O Holocausto como objeto de estudo
Os alunos da 2ª série do Ensino Médio estão aprendendo sobre o Holocausto nas aulas de história, com o professor André Bacci. Para auxiliar a todos na interpretação e compreensão desse tema, o professor escreveu um texto reflexivo. Confiram:
O Holocausto como objeto de estudo
Por André Bacci
Vasculhar a história pode ser, às vezes, como mergulhar
no mar em busca de objetos, aqui rastros, vestígios do que aconteceu no
passado. Se o objeto que buscamos se encontra em águas profundas, podemos
contar com a ajuda de uma lanterna que, na disciplina histórica, constitui a
própria interpretação do historiador. Este equipamento o auxiliará a enxergar
onde a luz é escassa e será mais potente quanto mais perspicaz e dedicada for a
pesquisa. À meia profundidade, há também meia luz. Alguns raios solares
alcançam estas águas, mas a limitação proporcionada pela fragmentação dos
documentos pode constituir um entrave às elaborações do historiador. As peças
do quebra-cabeça histórico são, neste caso, poucas e desgastadas; a luz da
lanterna interpretativa é ofuscada pela tímida e rarefeita luz natural que
incide palidamente sobre os objetos do passado.
Para estudarmos o
holocausto, contudo, há de se atravessar uma fina camada de pouco mais de
setenta anos. Na superfície, há abundância de luz, e no caso da Shoá, os
fragmentos do passado são muitos e ainda submergem tão próximos à flor d’água
que é possível observá-los do lado de fora. Ao analisarem este objeto, porém,
muitos pesquisadores deixam na água suas próprias considerações, que vez ou
outra aderem ao objeto de estudo, o deformando e desfigurando. Não raro tais
deformações são brilhantes e por isso mesmo refletem a forte luz do Sol,
cegando outros pesquisadores.
O
estudo do holocausto torna-se tão complicado quanto permitem a fartura da
documentação e a proximidade do evento. Pessoas que estiveram diretamente
envolvidas, vítimas e algozes, ainda vivem enquanto escrevo estas palavras.

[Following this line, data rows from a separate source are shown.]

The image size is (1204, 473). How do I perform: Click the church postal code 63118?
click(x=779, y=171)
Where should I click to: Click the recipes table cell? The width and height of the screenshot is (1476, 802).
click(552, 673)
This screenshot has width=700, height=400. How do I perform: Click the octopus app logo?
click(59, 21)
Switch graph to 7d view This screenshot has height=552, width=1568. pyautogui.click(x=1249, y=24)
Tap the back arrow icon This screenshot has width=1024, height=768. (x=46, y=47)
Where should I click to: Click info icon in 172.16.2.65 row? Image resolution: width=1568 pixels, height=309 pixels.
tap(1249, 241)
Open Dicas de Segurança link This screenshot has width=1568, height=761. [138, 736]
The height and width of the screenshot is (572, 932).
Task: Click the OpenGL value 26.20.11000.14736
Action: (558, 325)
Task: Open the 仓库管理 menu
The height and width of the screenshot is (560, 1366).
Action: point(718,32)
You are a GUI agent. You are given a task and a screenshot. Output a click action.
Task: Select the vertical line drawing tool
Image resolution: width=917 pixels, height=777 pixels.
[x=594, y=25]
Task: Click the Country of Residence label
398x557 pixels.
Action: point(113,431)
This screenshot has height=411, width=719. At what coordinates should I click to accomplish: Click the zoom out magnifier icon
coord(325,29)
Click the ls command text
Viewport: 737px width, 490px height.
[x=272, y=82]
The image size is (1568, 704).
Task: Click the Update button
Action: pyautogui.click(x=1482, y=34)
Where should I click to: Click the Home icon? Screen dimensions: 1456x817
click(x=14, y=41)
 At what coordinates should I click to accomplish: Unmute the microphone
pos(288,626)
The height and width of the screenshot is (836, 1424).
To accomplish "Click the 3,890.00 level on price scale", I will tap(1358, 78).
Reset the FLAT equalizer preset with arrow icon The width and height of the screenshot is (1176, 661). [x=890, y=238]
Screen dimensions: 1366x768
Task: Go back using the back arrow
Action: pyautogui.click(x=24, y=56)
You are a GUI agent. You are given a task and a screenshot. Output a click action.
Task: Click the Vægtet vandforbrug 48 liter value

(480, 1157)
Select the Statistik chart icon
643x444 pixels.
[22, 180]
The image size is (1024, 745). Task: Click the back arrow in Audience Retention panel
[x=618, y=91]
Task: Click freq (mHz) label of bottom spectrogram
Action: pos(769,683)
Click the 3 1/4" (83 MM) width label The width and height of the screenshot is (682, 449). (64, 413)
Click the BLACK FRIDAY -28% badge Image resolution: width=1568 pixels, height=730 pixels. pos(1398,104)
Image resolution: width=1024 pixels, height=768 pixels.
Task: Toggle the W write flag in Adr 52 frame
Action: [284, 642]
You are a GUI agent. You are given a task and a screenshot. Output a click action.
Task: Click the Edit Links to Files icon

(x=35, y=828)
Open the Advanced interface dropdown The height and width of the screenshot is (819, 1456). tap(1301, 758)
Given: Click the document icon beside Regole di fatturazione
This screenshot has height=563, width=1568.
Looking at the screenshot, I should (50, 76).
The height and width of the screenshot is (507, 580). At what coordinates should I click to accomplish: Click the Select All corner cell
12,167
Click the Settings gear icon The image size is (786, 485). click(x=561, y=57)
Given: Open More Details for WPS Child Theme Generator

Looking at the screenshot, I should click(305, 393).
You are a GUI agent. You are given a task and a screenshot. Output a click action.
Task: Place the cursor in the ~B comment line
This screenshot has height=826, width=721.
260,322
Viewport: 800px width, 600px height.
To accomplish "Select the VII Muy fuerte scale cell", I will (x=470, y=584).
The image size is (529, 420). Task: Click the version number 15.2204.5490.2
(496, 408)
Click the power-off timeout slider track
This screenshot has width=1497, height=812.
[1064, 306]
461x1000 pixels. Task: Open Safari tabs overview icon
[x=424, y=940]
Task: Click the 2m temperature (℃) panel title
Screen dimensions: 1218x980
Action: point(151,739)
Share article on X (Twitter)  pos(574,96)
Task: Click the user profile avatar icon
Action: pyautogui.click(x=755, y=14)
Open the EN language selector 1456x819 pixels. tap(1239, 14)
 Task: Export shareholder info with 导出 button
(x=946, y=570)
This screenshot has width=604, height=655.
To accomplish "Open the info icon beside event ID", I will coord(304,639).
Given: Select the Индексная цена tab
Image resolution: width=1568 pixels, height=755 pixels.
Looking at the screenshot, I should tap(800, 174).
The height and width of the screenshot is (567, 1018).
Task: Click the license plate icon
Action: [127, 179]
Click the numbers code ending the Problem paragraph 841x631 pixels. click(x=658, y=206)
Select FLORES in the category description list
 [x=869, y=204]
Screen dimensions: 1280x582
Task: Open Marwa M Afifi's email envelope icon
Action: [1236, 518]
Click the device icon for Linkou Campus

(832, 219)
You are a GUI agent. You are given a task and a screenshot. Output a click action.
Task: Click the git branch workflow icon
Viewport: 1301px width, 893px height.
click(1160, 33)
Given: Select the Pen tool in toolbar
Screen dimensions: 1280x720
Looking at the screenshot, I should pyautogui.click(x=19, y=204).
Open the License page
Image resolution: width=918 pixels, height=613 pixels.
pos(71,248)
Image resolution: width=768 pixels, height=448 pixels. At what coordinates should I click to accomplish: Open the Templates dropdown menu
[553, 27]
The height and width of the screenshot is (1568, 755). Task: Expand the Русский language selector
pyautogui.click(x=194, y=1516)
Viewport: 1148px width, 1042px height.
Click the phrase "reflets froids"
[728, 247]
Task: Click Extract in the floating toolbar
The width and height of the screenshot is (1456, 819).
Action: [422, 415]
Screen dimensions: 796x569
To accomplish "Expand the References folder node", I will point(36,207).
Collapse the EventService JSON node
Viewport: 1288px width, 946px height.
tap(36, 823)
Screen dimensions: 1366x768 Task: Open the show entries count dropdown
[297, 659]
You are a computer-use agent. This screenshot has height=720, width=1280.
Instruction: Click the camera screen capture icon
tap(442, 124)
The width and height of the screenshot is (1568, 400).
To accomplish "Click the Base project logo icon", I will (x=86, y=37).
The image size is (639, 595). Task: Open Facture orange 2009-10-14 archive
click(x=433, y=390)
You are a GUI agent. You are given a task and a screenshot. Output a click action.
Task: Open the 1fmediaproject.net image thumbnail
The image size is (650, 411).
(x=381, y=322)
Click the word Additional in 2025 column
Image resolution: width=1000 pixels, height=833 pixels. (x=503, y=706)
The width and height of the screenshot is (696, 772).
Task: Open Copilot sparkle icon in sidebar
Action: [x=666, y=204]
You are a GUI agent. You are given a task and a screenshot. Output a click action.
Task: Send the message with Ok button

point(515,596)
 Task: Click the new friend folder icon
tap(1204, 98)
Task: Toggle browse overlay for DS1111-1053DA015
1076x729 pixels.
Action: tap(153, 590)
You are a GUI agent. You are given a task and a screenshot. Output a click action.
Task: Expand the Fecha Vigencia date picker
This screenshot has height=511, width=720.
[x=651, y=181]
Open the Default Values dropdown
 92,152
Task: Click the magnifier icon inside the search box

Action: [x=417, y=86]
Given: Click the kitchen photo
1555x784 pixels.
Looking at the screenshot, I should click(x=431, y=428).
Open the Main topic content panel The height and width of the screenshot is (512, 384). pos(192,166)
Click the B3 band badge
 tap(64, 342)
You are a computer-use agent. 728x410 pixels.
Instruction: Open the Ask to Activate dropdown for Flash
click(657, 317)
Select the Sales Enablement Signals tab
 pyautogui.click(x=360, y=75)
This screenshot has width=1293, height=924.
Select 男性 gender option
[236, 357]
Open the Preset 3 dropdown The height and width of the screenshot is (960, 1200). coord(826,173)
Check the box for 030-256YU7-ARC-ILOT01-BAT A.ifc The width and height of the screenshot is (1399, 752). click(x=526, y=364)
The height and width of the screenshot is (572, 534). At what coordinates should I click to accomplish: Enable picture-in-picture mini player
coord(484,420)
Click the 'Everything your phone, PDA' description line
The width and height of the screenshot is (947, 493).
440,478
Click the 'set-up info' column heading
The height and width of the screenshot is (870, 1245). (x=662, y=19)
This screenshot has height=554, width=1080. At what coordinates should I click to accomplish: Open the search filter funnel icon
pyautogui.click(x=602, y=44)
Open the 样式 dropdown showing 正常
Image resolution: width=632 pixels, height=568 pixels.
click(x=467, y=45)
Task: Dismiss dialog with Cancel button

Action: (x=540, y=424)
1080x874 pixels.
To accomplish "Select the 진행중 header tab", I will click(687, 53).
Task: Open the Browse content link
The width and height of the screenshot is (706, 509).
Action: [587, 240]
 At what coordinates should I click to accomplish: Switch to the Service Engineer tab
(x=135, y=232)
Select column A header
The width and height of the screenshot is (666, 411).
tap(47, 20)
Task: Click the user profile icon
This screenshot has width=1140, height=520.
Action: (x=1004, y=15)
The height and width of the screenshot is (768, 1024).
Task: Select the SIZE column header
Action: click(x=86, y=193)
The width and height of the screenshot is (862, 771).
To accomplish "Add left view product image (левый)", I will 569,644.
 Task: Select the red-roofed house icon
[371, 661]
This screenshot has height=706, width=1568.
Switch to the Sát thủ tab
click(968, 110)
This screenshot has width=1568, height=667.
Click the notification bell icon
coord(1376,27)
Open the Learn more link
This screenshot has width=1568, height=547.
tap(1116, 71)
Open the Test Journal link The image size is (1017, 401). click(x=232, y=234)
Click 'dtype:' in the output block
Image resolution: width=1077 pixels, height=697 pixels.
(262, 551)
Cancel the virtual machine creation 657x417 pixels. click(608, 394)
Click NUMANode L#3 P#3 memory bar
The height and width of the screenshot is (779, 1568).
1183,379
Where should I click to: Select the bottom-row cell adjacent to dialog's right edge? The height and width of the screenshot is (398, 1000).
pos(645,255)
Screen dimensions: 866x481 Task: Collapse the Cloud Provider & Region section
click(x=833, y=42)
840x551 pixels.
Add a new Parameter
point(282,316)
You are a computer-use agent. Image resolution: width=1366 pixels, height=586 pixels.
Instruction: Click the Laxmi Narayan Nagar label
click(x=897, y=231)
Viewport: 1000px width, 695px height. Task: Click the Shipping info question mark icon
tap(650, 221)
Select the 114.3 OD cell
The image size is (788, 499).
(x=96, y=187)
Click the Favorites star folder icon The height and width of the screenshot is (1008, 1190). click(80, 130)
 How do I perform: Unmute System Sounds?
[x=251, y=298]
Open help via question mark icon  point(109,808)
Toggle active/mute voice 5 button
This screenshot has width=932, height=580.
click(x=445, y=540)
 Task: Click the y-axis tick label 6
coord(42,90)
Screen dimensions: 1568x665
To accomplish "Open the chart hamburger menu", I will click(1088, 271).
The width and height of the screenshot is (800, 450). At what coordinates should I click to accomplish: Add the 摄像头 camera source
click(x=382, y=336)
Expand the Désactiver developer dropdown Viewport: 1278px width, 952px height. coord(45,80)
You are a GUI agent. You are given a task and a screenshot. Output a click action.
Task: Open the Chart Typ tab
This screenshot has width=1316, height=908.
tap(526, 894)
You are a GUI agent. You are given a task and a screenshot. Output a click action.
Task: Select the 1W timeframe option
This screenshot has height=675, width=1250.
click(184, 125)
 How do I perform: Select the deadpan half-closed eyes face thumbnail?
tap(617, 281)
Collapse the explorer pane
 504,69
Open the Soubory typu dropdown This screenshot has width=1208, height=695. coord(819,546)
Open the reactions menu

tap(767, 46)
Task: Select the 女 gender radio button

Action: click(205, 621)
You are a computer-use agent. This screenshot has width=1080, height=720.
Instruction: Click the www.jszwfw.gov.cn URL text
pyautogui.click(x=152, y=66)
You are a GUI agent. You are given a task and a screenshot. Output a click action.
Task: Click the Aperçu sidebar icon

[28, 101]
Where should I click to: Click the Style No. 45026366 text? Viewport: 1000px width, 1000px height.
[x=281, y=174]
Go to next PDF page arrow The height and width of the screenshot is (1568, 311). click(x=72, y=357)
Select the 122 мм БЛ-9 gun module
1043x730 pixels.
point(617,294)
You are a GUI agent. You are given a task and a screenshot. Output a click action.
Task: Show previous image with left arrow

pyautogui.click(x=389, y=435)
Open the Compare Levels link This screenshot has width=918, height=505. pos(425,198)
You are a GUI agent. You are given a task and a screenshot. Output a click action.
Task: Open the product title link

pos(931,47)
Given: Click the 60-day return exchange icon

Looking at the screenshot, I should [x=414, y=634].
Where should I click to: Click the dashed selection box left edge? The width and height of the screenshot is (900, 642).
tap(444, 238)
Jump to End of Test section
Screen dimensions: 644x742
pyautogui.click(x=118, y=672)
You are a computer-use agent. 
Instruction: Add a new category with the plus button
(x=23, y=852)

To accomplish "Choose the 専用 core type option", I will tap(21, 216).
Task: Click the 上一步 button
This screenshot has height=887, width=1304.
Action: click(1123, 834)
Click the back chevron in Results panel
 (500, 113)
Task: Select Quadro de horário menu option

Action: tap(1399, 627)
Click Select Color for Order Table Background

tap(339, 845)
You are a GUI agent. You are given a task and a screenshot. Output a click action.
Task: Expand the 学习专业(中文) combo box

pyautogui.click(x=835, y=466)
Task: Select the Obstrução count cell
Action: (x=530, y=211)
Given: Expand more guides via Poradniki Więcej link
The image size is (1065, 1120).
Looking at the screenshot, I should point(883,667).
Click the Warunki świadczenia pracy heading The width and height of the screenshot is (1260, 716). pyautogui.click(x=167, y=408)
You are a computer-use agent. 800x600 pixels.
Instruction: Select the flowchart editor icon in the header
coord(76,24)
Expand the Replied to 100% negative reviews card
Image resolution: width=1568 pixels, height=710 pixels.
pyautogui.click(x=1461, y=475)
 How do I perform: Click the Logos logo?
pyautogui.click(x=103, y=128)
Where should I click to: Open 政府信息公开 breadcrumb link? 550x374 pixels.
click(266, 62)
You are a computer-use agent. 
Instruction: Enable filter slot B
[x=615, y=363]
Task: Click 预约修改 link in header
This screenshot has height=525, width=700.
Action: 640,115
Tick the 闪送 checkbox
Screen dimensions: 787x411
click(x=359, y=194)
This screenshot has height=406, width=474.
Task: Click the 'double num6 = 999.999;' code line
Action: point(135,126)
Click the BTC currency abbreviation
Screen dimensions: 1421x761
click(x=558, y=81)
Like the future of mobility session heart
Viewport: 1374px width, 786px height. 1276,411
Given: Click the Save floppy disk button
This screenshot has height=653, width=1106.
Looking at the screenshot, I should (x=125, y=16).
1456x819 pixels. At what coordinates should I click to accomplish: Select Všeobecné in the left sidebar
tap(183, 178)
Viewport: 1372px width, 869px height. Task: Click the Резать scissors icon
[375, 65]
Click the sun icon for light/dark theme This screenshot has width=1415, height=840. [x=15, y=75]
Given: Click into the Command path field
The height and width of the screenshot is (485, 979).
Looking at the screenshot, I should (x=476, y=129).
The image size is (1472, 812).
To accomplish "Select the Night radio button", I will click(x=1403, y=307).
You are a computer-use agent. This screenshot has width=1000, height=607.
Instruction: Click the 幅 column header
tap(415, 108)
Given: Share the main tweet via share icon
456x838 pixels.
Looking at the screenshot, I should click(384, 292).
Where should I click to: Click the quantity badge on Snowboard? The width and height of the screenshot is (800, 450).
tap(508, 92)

Assim, a delicadeza no trato do assunto deve contrastar respeitosamente com a
rudeza que fora dispensada às próprias vítimas do nazismo exterminador. Por
isso, a metáfora do mergulhador que ensaio acima falha apenas num ponto: na história, ao contrário do que ocorre no
mar, a pressão pode ser muito maior na superfície que nas águas mais abissais.
Aceitando
que possivelmente o holocausto assinale “os confins onde o conhecimento
histórico vê colocada em discussão sua própria competência”[1], não pretendo, nestas
linhas, abraçar toda a problemática da questão nazista e do genocídio judeu.
Abordaremos, antes, alguns elementos que considero relevantes numa abordagem do
tema que seja coerente com as necessidades da comunidade que é alvo desta aula.
[1] LYOTARD, Jean-François. Le Differend. Citado por
GINSZURG, Carlo. O Extermínio dos Judeus
e o Princípio da Realidade in MALERBA, Jurandir (org.). A História Escrita. Contexto. São Paulo,
2006 (p. 226).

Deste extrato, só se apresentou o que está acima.